Consider all your requirements as a digital nomad before choosing a credit card. Your focus may be reward points, frequent flyer miles, travel insurance, or low fees, among others. Compare the credit cards in the market with your existing credit cards and choose the best ones for your needs.
Try not to have more credit cards than you absolutely need. Ensure to read the terms and conditions before committing to a credit card, to avoid surprises later.
After you become a digital nomad
Rethink before using credit cards.
Consider whether you can pay for the item or service with the cash you have in the bank as of today. If not, you may be overstretching yourself financially. How much would you spend if you did not have a credit card? Will you be able to pay off the balance comfortably by the due date? It may be tempting to buy now and work out how to pay later, especially if you have a guaranteed income. However, the ongoing pandemic has shown us how volatile the economic environment can be. Hence, it’s always better to be careful.
What happens when funds are low?
Be extra cautious when your funds are low because the natural inclination may be to tap into the plastic! If you really need extra funds, consider alternative forms of low-cost borrowing that you may have access to. There may be a friend or a family member who could help you with the emergency, or until you get through the difficult time. Make every effort to avoid high-cost debt, especially cash advances on credit cards.
Consider what changes you can make in your current lifestyle until your income and funds return to a healthy level. You could relocate to a cheaper country or area, reduce your outings, find cheaper accommodation and coworking places, get free accommodation in exchange for work, etc. As a digital nomad, you can be flexible on where and how you choose to live and work.
Explore all ways of increasing your cash inflows beyond your current income-generating activities, including extra online assignments or jobs, and selling any items you may not need.
If after exploring all possible alternatives you still must use a credit card, then list the expenses that you can eliminate in the coming months until your current spend is paid off. Often, there’ll be some expenses you can go without for a short while.
Find ways to avoid temptation.
Maybe you feel tempted during a night out to buy a few more drinks on a credit card, or maybe you feel the urge to splash on some new clothes when walking through a shopping district. I personally had the latter problem back in the day. If your will power is running low, consider carrying the amount of cash you need for the day. Not taking your cards around regularly is also a good way to avoid losing them.
If you are struggling with self-discipline, consider a pre-paid cash card instead. Credit cards are valuable tools only if used efficiently. If not, you may be better off without them.

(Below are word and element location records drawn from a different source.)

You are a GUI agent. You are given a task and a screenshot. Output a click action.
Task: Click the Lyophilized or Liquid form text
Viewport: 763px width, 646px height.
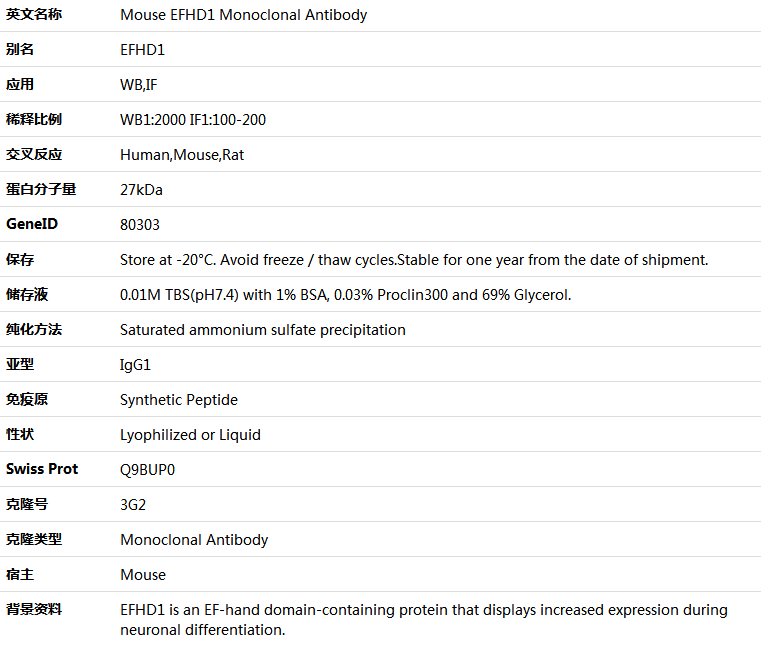click(190, 435)
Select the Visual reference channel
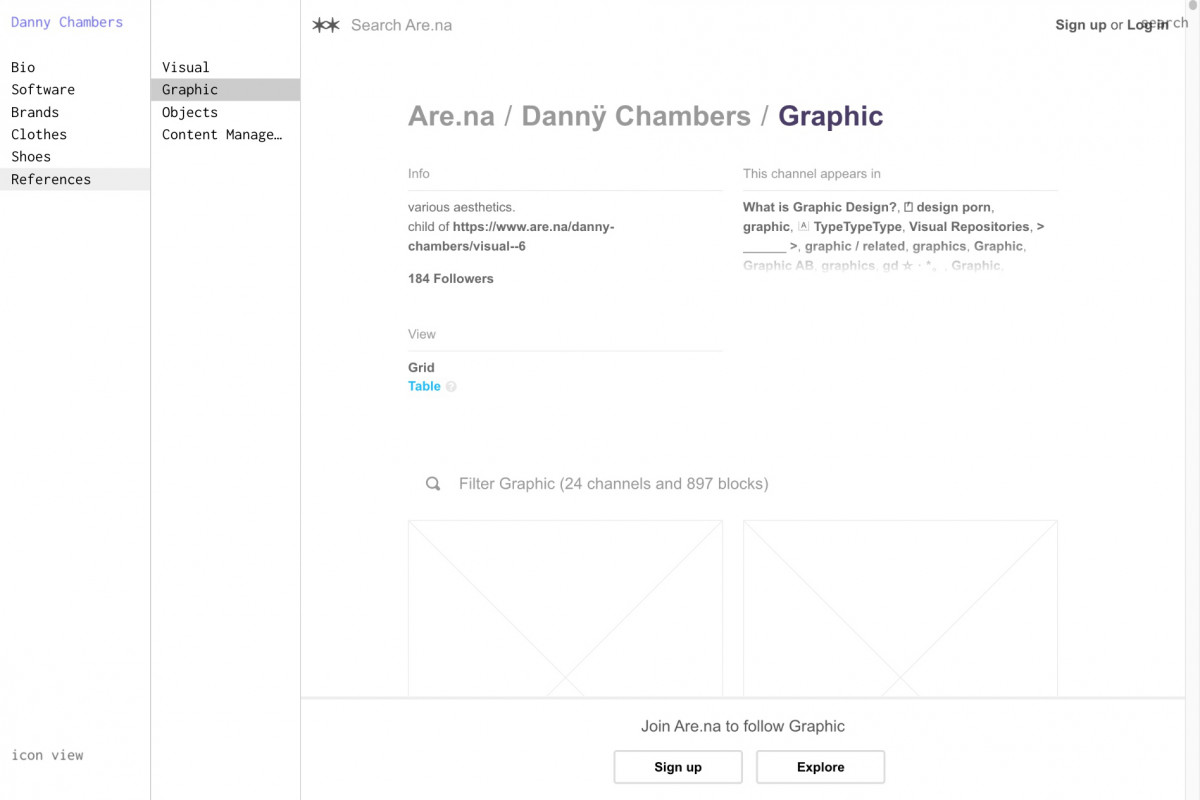Screen dimensions: 1200x800 tap(186, 67)
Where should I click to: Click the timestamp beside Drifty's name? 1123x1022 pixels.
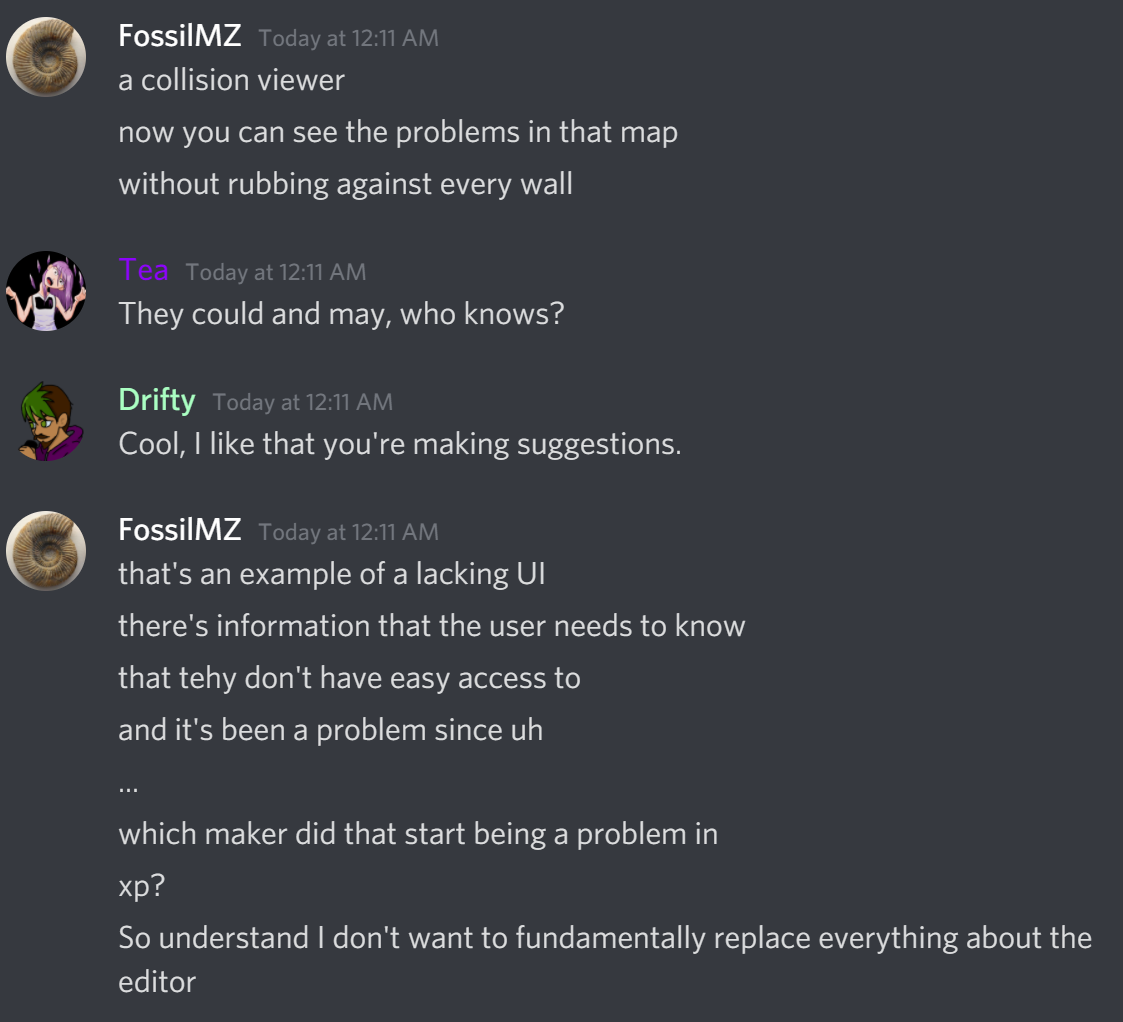point(302,402)
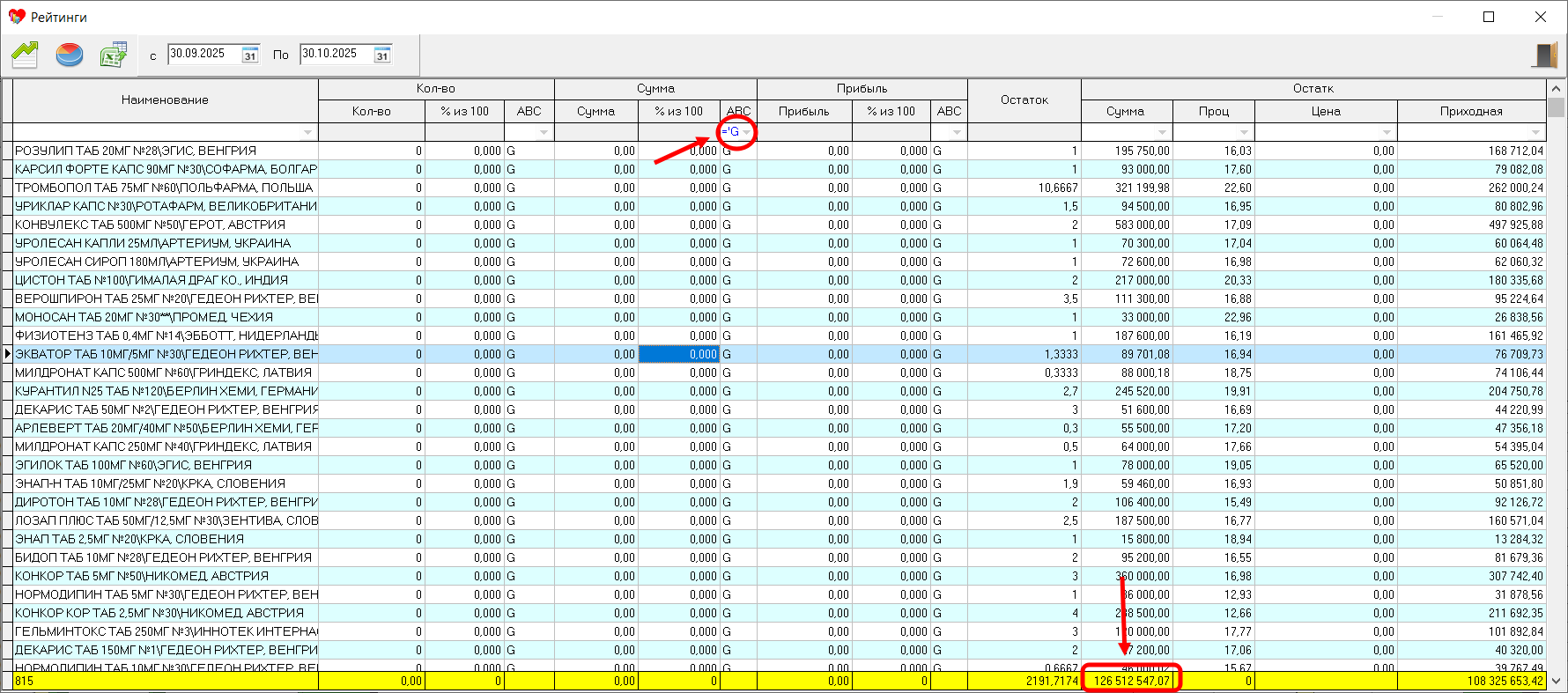
Task: Click the vertical scrollbar down arrow
Action: click(x=1557, y=681)
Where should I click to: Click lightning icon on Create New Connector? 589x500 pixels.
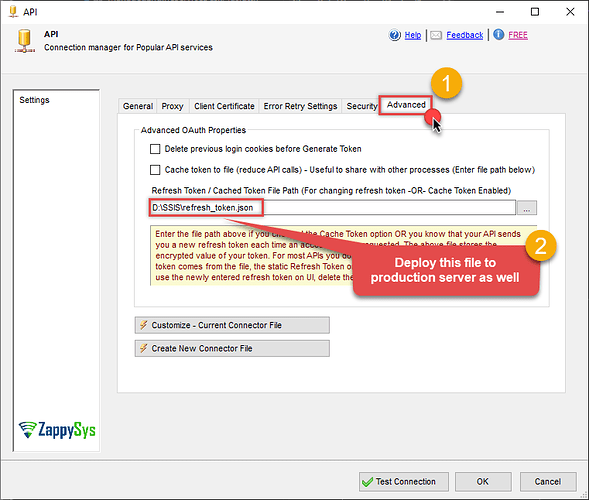[143, 348]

Routinely re-evaluate your budget.
Once you are in a particular location, you’ll have a clearer idea of your exact expenses vs the budget you developed ahead of becoming a digital nomad. Remember to routinely update your budget. This would highlight any areas where you are spending excessively and help reduce some costs.
Even if your income increases, try not to increase your expenses parallelly. If you have extra cash coming in, direct them to your emergency fund or any other investments.

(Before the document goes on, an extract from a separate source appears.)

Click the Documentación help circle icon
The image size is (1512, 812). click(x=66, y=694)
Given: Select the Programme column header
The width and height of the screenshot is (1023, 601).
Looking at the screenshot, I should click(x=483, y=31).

Don’t forget credit card payments.
It’s easy to miss a payment date when moving around, or you could be across the International Date Line and be around a day behind the country of your bank. Consider an automatic direct debit, or schedule the payment dates in your calendar, to avoid unnecessary late payment fees. Make every effort to pay your balances in full each cycle.
Remember, uncertainty is very real in today’s world, especially with the ongoing covid-19 pandemic. So, plan and stay away from credit card debt. Your digital nomad journey will be far more enjoyable and fulfilling without unnecessary financial strain.
Disclaimer: This article is for general information purposes only and does not constitute any financial advice or financial planning advice.